> What you need to do
Down to the final line, return the records unchanged.

> Records supplied
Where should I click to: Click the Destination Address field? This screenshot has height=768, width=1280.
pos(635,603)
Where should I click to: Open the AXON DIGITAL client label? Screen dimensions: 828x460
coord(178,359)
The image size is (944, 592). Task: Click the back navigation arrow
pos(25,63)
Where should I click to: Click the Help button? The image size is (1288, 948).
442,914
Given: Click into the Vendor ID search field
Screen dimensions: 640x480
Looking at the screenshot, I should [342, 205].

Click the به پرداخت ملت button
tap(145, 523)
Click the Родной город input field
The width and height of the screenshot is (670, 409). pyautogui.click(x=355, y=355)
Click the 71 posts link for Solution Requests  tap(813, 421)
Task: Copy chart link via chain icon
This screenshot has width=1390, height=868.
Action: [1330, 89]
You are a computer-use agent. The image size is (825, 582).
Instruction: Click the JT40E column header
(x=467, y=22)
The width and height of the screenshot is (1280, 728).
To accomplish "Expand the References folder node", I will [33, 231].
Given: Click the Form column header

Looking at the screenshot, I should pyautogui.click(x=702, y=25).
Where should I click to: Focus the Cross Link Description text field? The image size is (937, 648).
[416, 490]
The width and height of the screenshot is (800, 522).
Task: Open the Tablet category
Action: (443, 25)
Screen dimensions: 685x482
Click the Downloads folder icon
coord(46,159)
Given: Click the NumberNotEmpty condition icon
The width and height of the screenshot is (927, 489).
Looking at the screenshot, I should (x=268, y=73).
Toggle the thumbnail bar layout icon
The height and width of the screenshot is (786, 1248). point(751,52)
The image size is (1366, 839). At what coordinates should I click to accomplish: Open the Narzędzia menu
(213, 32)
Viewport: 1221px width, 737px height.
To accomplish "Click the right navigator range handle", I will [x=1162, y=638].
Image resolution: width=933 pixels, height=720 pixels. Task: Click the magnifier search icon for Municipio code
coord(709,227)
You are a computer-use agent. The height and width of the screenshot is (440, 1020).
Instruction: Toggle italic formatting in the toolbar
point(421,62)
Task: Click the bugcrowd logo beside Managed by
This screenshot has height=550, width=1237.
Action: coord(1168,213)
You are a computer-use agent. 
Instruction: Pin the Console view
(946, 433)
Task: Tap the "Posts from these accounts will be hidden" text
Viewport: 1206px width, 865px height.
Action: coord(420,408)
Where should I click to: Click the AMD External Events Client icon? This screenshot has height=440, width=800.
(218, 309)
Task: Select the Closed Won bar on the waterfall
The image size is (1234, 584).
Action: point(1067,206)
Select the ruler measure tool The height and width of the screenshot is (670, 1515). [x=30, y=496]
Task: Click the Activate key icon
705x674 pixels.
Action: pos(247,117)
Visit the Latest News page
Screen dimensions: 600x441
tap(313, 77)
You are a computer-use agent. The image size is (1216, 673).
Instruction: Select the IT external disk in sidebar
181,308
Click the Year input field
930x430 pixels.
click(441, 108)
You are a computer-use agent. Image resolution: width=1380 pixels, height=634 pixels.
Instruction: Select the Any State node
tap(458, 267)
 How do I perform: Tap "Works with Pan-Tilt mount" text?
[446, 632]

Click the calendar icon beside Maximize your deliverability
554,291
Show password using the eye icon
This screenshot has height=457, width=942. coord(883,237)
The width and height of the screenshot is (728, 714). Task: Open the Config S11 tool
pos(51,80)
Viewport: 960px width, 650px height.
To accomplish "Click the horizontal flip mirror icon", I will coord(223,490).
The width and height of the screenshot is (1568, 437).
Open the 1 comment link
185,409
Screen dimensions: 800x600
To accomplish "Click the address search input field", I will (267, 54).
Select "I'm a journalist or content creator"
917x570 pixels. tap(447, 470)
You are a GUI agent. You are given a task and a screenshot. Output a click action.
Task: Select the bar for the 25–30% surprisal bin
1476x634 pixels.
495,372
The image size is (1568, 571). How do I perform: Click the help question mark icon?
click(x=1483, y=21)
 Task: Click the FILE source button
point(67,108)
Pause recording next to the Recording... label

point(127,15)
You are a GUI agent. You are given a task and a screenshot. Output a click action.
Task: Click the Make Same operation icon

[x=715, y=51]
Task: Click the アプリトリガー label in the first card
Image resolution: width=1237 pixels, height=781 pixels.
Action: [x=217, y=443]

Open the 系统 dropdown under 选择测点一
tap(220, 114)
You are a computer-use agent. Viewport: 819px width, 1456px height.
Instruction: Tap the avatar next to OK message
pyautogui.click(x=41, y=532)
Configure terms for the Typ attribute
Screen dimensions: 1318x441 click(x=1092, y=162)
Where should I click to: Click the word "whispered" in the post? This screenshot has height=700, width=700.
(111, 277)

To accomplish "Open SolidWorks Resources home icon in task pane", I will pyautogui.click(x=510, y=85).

> Problem solution
Where should I click to: Click the Destination Address field? This screenshot has height=768, width=1280.
pos(635,603)
Where should I click to: Open the AXON DIGITAL client label? Screen dimensions: 828x460
coord(178,359)
The image size is (944, 592). Task: Click the back navigation arrow
pos(25,63)
Where should I click to: Click the Help button? The image size is (1288, 948).
442,914
Given: Click into the Vendor ID search field
Screen dimensions: 640x480
Looking at the screenshot, I should [342, 205].

Click the به پرداخت ملت button
tap(145, 523)
Click the Родной город input field
The width and height of the screenshot is (670, 409). pyautogui.click(x=355, y=355)
Click the 71 posts link for Solution Requests  tap(813, 421)
Task: Copy chart link via chain icon
This screenshot has width=1390, height=868.
Action: [1330, 89]
You are a computer-use agent. The image size is (825, 582).
Instruction: Click the JT40E column header
(x=467, y=22)
The width and height of the screenshot is (1280, 728).
To accomplish "Expand the References folder node", I will [33, 231].
Given: Click the Form column header

Looking at the screenshot, I should pyautogui.click(x=702, y=25).
Where should I click to: Focus the Cross Link Description text field? The image size is (937, 648).
[416, 490]
The width and height of the screenshot is (800, 522).
Task: Open the Tablet category
Action: (443, 25)
Screen dimensions: 685x482
Click the Downloads folder icon
coord(46,159)
Given: Click the NumberNotEmpty condition icon
The width and height of the screenshot is (927, 489).
Looking at the screenshot, I should (x=268, y=73).
Toggle the thumbnail bar layout icon
The height and width of the screenshot is (786, 1248). point(751,52)
The image size is (1366, 839). At what coordinates should I click to accomplish: Open the Narzędzia menu
(213, 32)
Viewport: 1221px width, 737px height.
To accomplish "Click the right navigator range handle", I will [x=1162, y=638].
Image resolution: width=933 pixels, height=720 pixels. Task: Click the magnifier search icon for Municipio code
coord(709,227)
You are a computer-use agent. The height and width of the screenshot is (440, 1020).
Instruction: Toggle italic formatting in the toolbar
point(421,62)
Task: Click the bugcrowd logo beside Managed by
This screenshot has height=550, width=1237.
Action: coord(1168,213)
You are a computer-use agent. 
Instruction: Pin the Console view
(946, 433)
Task: Tap the "Posts from these accounts will be hidden" text
Viewport: 1206px width, 865px height.
Action: coord(420,408)
Where should I click to: Click the AMD External Events Client icon? This screenshot has height=440, width=800.
(218, 309)
Task: Select the Closed Won bar on the waterfall
The image size is (1234, 584).
Action: point(1067,206)
Select the ruler measure tool The height and width of the screenshot is (670, 1515). [x=30, y=496]
Task: Click the Activate key icon
705x674 pixels.
Action: pos(247,117)
Visit the Latest News page
Screen dimensions: 600x441
tap(313, 77)
You are a computer-use agent. The image size is (1216, 673).
Instruction: Select the IT external disk in sidebar
181,308
Click the Year input field
930x430 pixels.
click(441, 108)
You are a computer-use agent. Image resolution: width=1380 pixels, height=634 pixels.
Instruction: Select the Any State node
tap(458, 267)
 How do I perform: Tap "Works with Pan-Tilt mount" text?
[446, 632]

Click the calendar icon beside Maximize your deliverability
554,291
Show password using the eye icon
This screenshot has height=457, width=942. coord(883,237)
The width and height of the screenshot is (728, 714). Task: Open the Config S11 tool
pos(51,80)
Viewport: 960px width, 650px height.
To accomplish "Click the horizontal flip mirror icon", I will coord(223,490).
The width and height of the screenshot is (1568, 437).
Open the 1 comment link
185,409
Screen dimensions: 800x600
To accomplish "Click the address search input field", I will (267, 54).
Select "I'm a journalist or content creator"
917x570 pixels. tap(447, 470)
You are a GUI agent. You are given a task and a screenshot. Output a click action.
Task: Select the bar for the 25–30% surprisal bin
1476x634 pixels.
495,372
The image size is (1568, 571). How do I perform: Click the help question mark icon?
click(x=1483, y=21)
 Task: Click the FILE source button
point(67,108)
Pause recording next to the Recording... label

point(127,15)
You are a GUI agent. You are given a task and a screenshot. Output a click action.
Task: Click the Make Same operation icon

[x=715, y=51]
Task: Click the アプリトリガー label in the first card
Image resolution: width=1237 pixels, height=781 pixels.
Action: [x=217, y=443]

Open the 系统 dropdown under 选择测点一
tap(220, 114)
You are a computer-use agent. Viewport: 819px width, 1456px height.
Instruction: Tap the avatar next to OK message
pyautogui.click(x=41, y=532)
Configure terms for the Typ attribute
Screen dimensions: 1318x441 click(x=1092, y=162)
Where should I click to: Click the word "whispered" in the post? This screenshot has height=700, width=700.
(111, 277)

To accomplish "Open SolidWorks Resources home icon in task pane", I will pyautogui.click(x=510, y=85).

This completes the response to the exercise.